-- Begin --
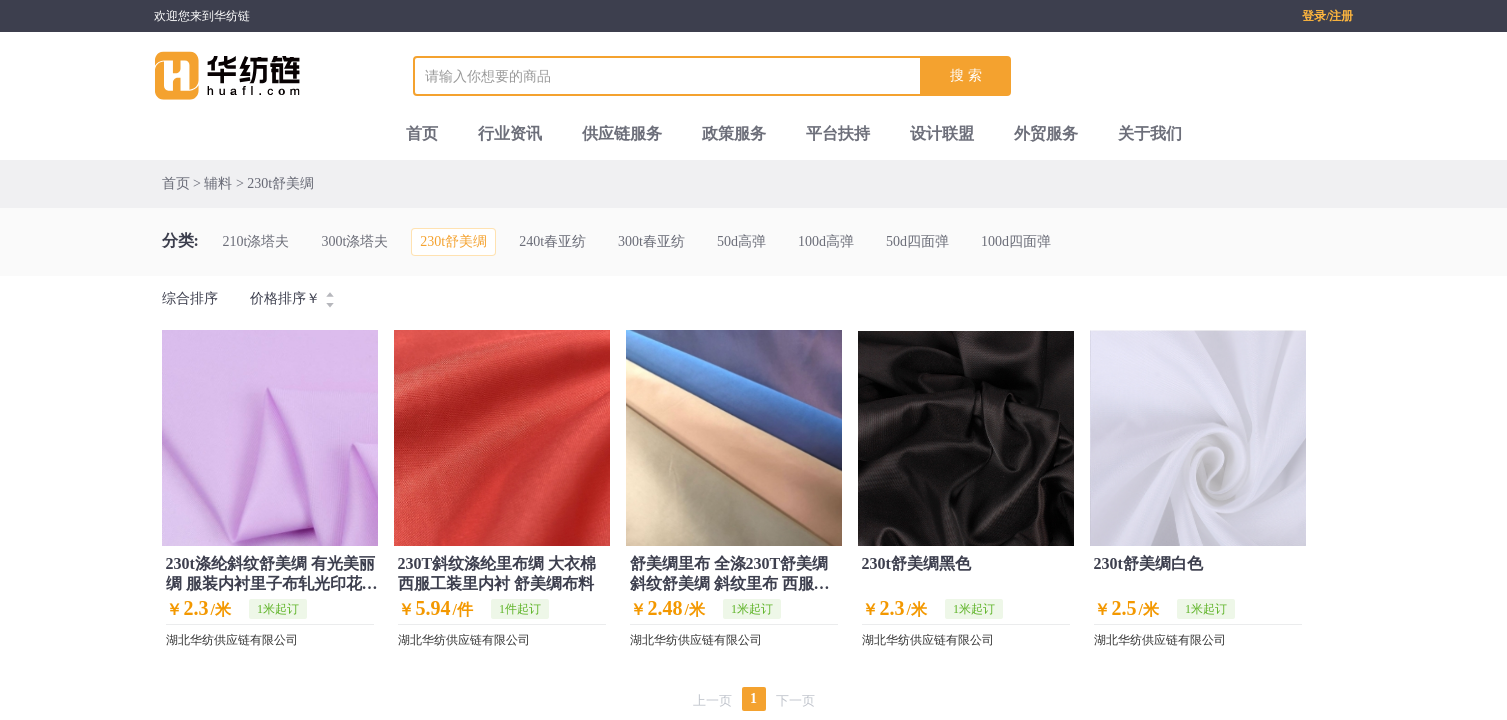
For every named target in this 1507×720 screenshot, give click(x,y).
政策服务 (734, 133)
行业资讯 (510, 133)
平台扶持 (838, 133)
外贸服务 (1046, 133)
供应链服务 (622, 133)
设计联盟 (942, 133)
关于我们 (1150, 133)
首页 (422, 133)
-- End --
Rewrite the entries above, replacing "named target" with "labeled item" and keeping everything else the same. Leave the pictures out.

For every labeled item in this 1507×720 screenshot, give click(x,y).
政策服务 (734, 133)
行业资讯 (510, 133)
平台扶持 (838, 133)
外贸服务 (1046, 133)
供应链服务 (622, 133)
设计联盟 (942, 133)
关于我们 (1150, 133)
首页 (422, 133)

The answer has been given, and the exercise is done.